BATON ROUGE, La. — Louisiana's Republican-controlled Legislature approved a constitutional amendment on Friday that would allow them to expand the number of crimes in which juveniles between 14 and 16 years old could be tried as adults.
The state's constitution currently outlines 15 violent juvenile offenses, such as rape, murder and armed robbery, which prosecutors can handle in adult courts. Any changes to that list of crimes must be approved by voters.
But the constitutional amendment sponsored by Republican Sen. Heather Cloud — which require voter approval in March 29 elections to take effect — would allow legislators the power by a two-thirds vote to decide what juvenile crimes can be transferred to adult courts.
It's part of a wider push in Louisiana, which already has the second-highest incarceration rate in the country behind Mississippi, to implement tough-on-crime policies under Republican Gov. Jeff Landry. Since taking office in January, Landry has passed laws to treat 17-year-olds as adults in the criminal justice system, largely eliminate parole and allow surgical castration as punishment for certain sex crimes against children.

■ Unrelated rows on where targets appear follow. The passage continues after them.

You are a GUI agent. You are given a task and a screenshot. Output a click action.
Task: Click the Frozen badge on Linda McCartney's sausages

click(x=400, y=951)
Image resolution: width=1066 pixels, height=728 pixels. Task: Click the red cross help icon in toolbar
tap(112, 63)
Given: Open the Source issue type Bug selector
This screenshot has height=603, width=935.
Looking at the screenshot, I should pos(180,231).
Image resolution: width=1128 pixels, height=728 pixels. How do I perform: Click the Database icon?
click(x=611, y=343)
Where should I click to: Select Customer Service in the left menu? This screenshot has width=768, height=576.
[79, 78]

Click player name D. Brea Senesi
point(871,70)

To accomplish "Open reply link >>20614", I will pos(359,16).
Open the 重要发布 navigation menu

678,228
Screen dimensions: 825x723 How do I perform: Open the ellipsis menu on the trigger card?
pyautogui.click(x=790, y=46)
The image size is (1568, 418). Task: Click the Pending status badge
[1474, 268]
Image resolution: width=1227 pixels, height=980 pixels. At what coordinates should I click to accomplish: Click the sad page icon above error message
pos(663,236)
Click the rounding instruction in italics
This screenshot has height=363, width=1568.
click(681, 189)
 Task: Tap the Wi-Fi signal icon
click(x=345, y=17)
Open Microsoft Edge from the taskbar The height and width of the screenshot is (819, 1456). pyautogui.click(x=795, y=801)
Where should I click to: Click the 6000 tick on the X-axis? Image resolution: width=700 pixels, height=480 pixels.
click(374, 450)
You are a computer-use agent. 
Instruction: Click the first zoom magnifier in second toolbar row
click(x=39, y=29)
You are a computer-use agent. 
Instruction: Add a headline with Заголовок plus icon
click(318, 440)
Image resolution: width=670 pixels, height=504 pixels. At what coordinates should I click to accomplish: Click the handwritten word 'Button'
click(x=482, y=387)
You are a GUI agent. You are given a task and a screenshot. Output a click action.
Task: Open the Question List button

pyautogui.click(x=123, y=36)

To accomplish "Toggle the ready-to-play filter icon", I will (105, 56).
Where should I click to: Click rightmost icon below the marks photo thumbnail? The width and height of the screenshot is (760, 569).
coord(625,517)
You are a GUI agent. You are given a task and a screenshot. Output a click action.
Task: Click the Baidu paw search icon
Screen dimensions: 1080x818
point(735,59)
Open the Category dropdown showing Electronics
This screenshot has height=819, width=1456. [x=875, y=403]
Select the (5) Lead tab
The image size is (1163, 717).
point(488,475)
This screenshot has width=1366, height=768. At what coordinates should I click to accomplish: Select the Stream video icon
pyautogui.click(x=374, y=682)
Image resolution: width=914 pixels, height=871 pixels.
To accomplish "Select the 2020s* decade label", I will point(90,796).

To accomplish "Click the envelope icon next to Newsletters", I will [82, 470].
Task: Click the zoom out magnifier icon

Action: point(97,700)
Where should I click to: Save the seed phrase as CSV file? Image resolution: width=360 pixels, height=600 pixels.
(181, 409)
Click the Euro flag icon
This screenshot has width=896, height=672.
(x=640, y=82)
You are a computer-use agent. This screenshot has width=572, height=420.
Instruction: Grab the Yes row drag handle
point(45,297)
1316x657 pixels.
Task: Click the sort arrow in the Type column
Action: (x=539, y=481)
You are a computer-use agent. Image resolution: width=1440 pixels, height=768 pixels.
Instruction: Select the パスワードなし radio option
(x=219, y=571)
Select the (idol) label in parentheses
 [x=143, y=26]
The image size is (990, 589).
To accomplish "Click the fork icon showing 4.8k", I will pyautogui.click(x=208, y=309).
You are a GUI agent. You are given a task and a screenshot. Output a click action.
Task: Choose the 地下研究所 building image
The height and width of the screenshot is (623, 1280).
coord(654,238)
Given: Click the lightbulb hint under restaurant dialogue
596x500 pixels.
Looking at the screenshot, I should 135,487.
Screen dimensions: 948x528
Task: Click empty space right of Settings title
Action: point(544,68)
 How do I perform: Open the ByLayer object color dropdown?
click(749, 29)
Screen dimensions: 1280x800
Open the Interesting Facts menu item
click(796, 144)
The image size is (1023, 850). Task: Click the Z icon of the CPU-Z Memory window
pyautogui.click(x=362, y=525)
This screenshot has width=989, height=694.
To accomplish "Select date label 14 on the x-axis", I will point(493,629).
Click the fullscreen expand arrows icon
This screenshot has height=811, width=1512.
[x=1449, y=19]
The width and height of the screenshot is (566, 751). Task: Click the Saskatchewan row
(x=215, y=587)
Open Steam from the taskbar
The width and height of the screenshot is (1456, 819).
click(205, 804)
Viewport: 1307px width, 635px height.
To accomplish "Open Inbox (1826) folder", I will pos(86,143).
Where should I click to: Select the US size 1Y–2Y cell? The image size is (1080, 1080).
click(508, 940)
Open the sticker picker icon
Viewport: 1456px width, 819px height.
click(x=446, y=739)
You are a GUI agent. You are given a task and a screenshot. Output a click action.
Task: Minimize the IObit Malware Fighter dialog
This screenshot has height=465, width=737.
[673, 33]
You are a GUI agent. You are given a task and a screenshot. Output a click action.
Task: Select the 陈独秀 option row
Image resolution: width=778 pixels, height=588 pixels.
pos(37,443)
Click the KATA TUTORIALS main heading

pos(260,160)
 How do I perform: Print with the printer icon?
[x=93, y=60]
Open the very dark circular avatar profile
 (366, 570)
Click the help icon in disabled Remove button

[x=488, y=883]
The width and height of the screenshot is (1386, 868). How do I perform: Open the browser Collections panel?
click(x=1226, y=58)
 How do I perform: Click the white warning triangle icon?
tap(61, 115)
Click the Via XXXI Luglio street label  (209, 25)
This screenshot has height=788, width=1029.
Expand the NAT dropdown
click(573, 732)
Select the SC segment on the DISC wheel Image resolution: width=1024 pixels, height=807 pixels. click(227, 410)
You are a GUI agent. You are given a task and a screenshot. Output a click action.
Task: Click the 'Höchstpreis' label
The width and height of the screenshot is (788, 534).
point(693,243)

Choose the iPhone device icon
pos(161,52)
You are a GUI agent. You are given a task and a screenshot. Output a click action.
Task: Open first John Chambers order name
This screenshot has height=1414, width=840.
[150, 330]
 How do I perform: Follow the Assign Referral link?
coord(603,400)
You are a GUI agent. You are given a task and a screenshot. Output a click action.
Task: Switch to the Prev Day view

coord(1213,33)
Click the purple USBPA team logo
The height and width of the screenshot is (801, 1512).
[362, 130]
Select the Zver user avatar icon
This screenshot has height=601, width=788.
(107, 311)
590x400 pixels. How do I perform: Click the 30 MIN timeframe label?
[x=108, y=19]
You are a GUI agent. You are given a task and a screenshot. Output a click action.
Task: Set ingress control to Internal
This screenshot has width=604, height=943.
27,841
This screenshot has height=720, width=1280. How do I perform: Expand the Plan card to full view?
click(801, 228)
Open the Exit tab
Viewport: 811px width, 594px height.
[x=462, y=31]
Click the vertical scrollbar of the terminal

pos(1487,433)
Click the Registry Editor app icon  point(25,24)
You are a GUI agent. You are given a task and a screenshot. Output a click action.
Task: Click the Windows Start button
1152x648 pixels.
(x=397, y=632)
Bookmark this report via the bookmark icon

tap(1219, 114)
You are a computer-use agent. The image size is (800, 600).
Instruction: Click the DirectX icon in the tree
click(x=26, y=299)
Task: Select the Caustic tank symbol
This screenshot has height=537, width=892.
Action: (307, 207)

Supporters of the measure to make it easier to expand prosecution of juveniles as adults — backed only by Republican legislators — say it will grant lawmakers more flexibility to give prosecutors the tools they need to increase public safety. Vesting authority in the constitution "has hamstringed Louisiana from being able to address changes in an ever-changing juvenile crime landscape,'' Cloud said on the Senate floor on Nov. 14.
Opponents, including Democrats, social workers and criminal justice reform advocates, said specific offenses routing juveniles to adult courts should remain part of the constitution to keep this power in the hands of voters.
''We're taking the people's voice away over how children should be treated in this state,'' Democratic Sen. Katrina Jackson-Andrews said.
Critics also argue the changes fail to confront the root causes of juvenile crime, namely poverty and underinvestment in education. Transferring juveniles into adult court would also prevent them from accessing age-appropriate rehabilitative services, criminal justice reform advocates and social workers testified during the legislative session.